» **Excerpted records**

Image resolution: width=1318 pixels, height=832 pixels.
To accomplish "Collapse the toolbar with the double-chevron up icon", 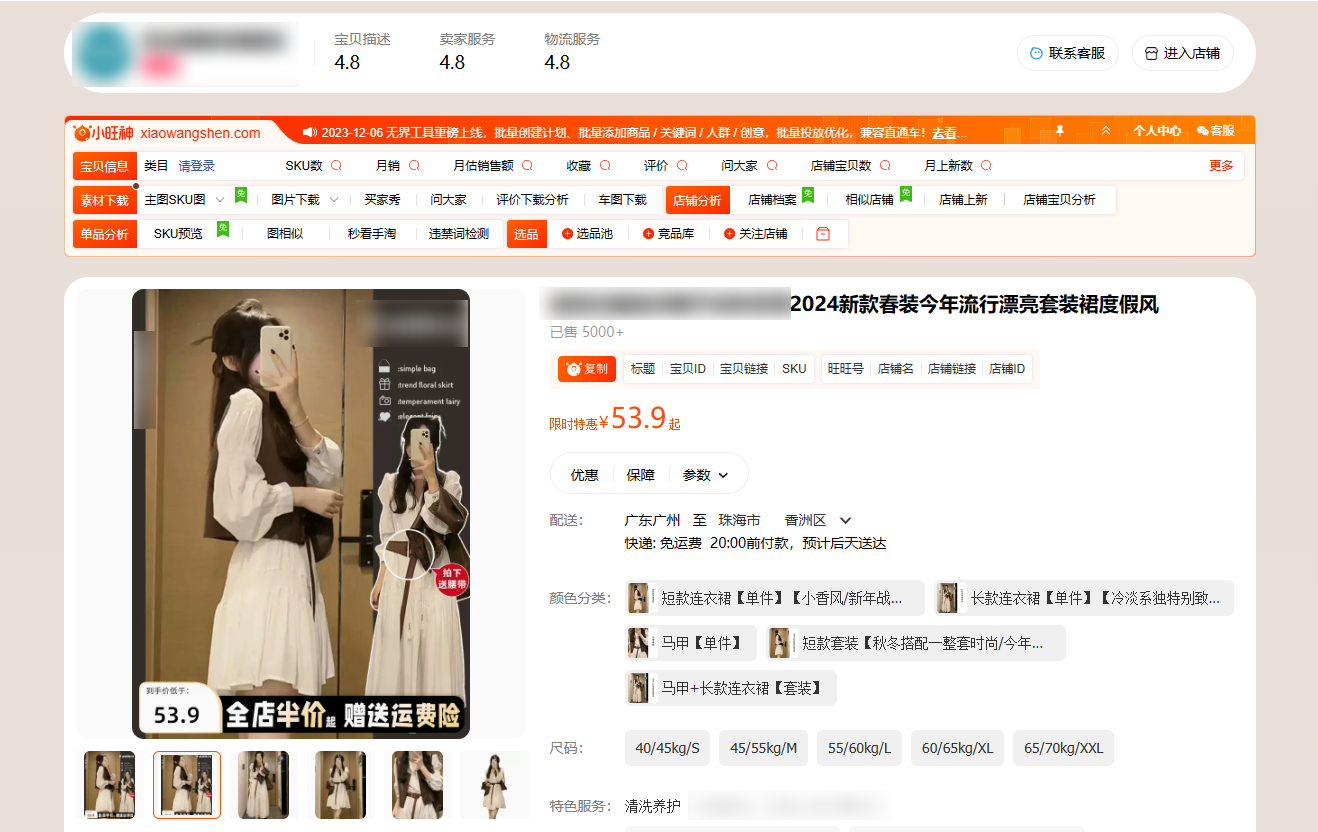I will point(1105,131).
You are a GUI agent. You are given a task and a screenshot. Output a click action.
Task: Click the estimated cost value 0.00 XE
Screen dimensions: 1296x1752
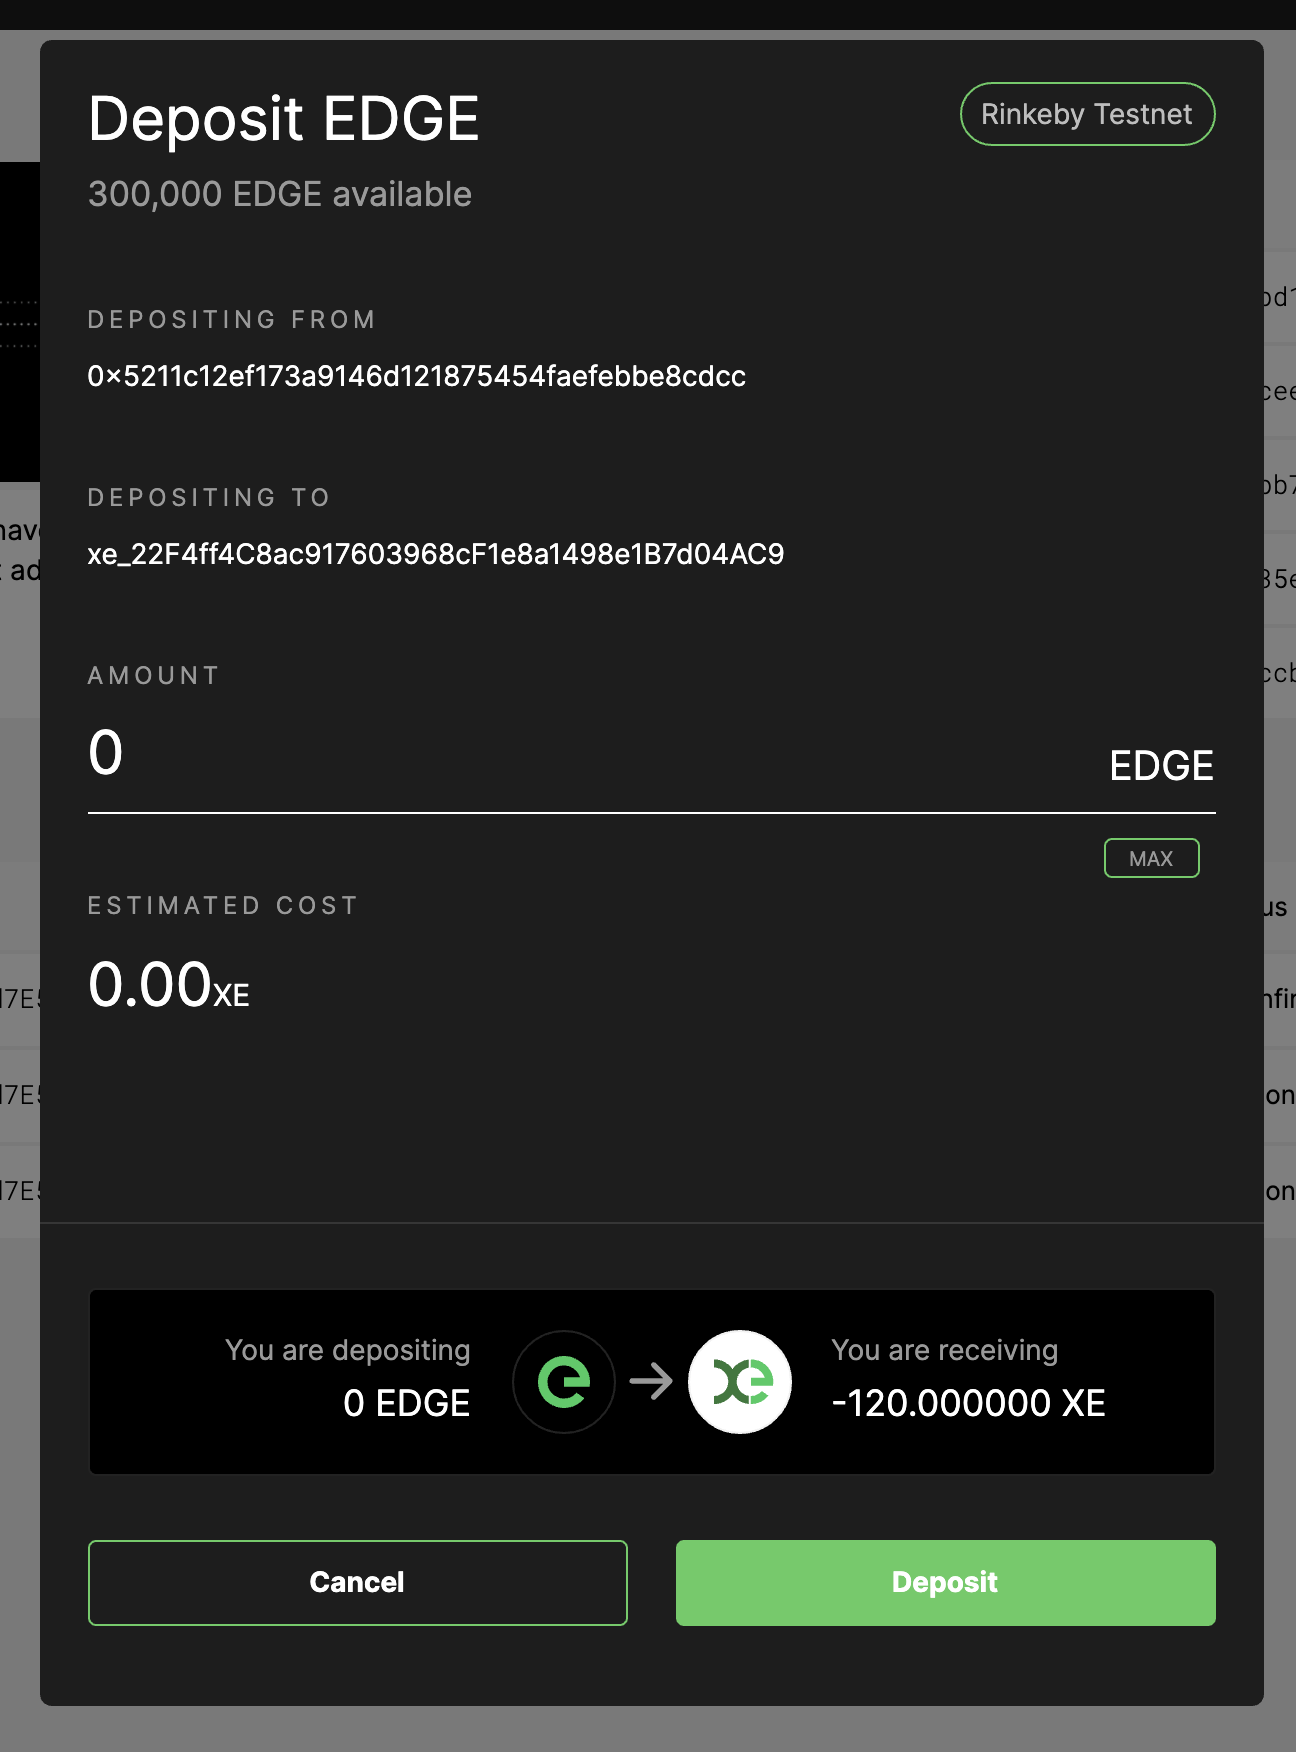(x=168, y=987)
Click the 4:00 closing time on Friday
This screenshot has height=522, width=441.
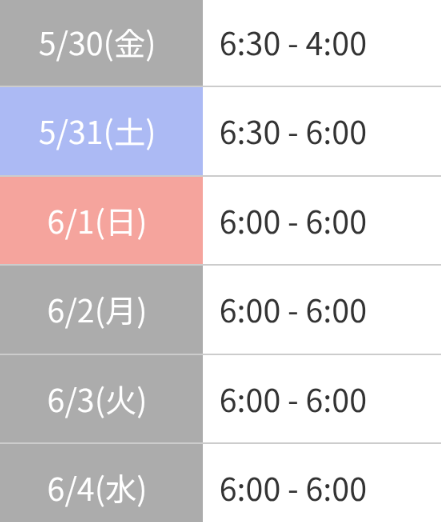336,44
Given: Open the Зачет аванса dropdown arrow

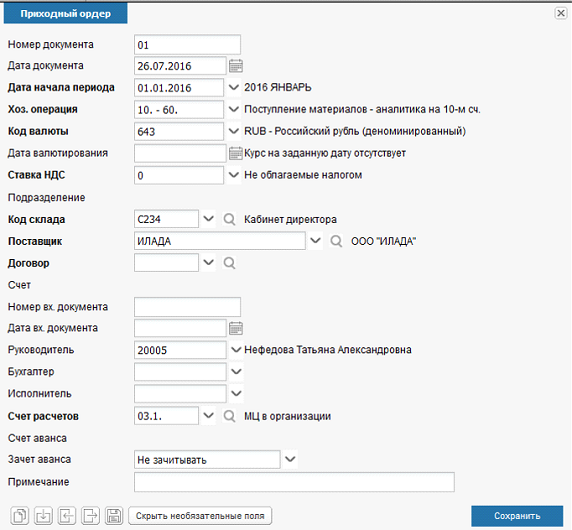Looking at the screenshot, I should (x=290, y=459).
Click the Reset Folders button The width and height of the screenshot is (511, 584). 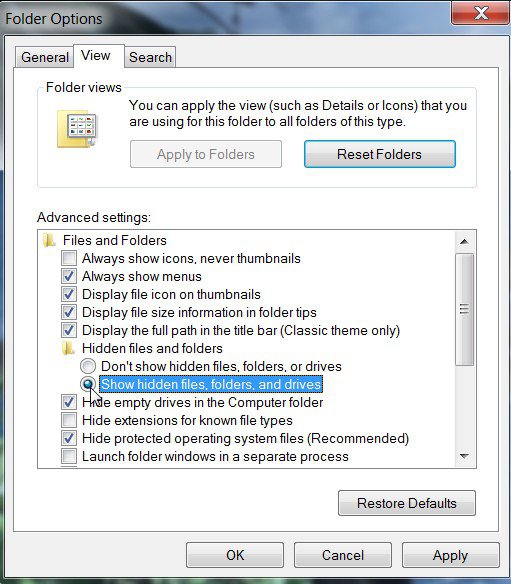pos(380,154)
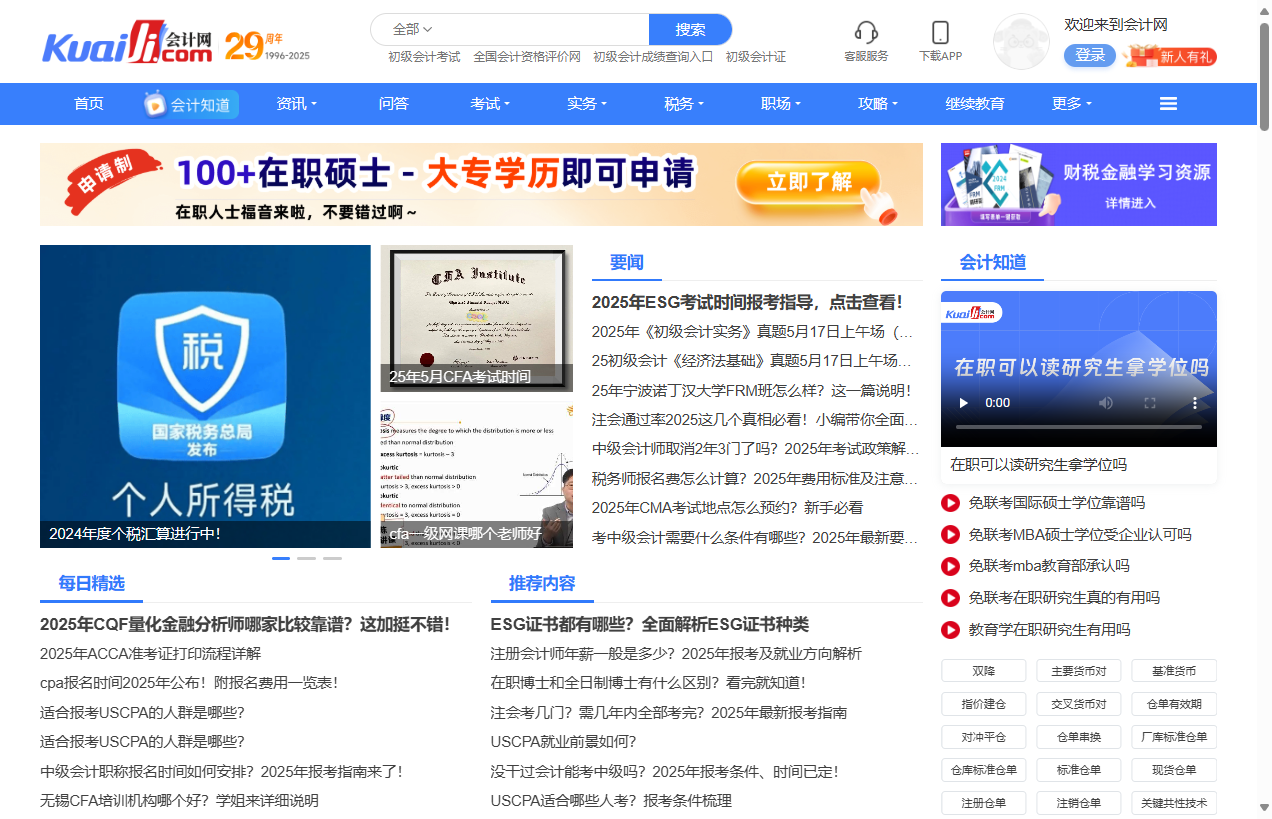
Task: Enter fullscreen on the video player
Action: 1150,403
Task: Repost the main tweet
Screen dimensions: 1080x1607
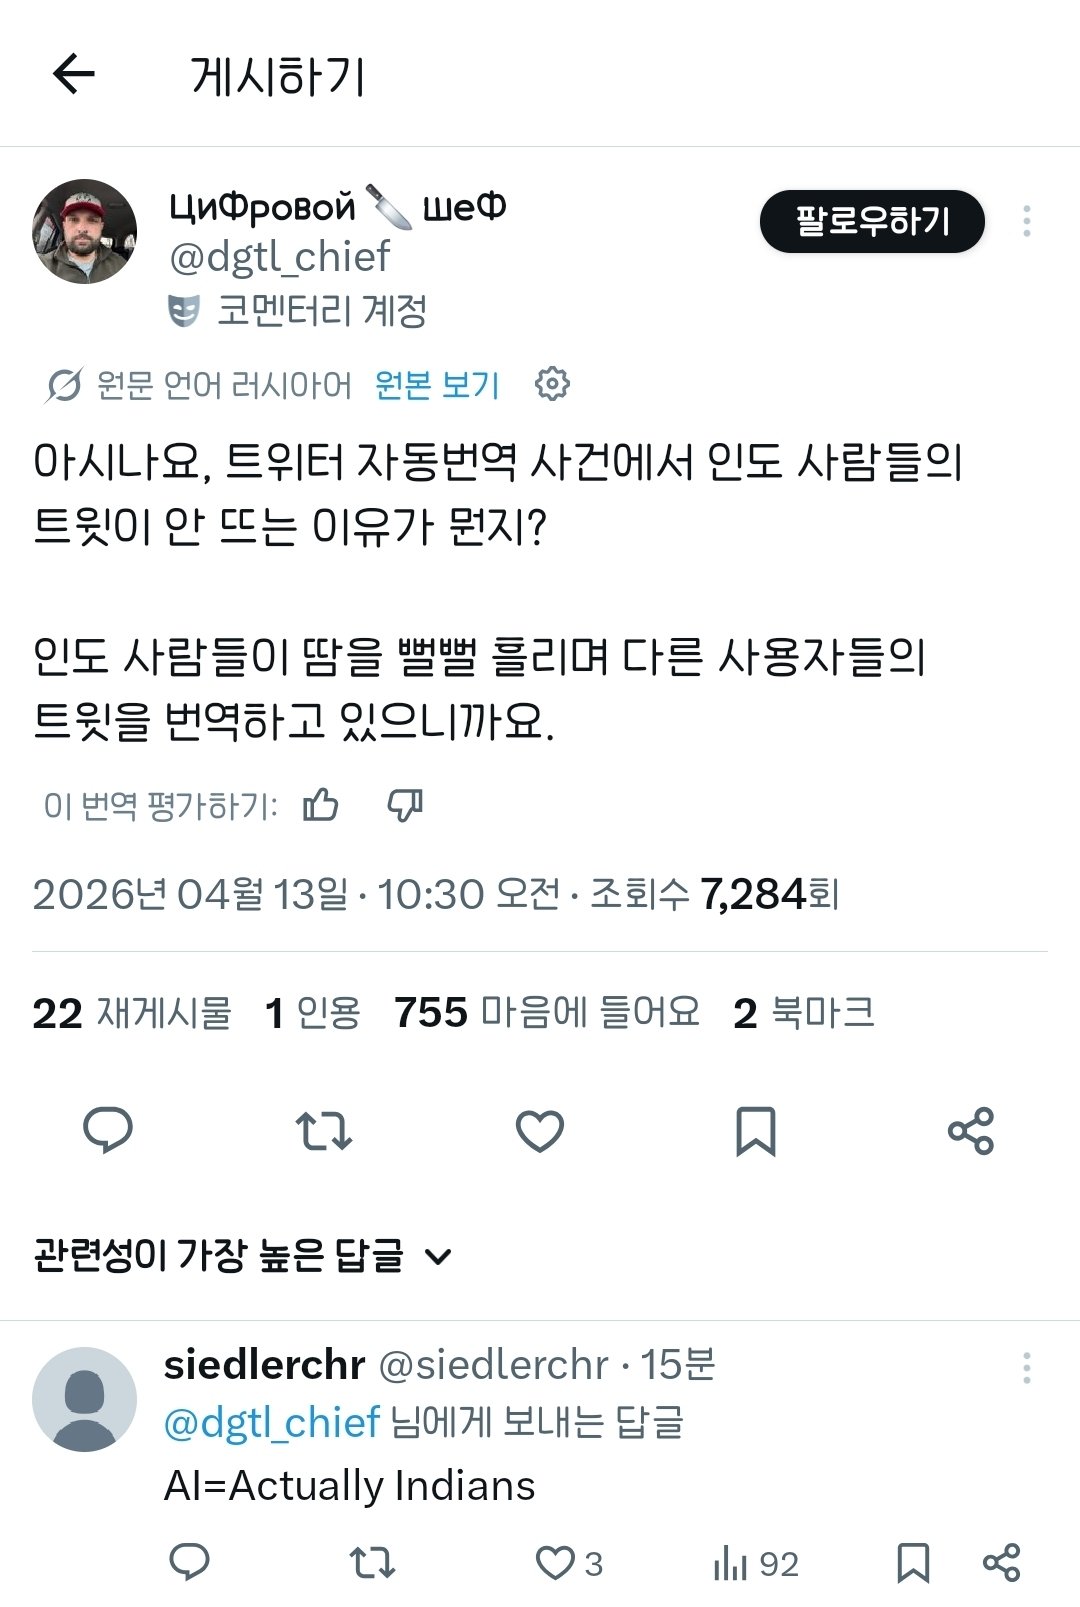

» **Task objective**
Could you copy the material word for word, from the line with "Task: Repost the main tweet" to the end of the material, leaving out any pictures?

» **Written answer**
Task: Repost the main tweet
Screen dimensions: 1080x1607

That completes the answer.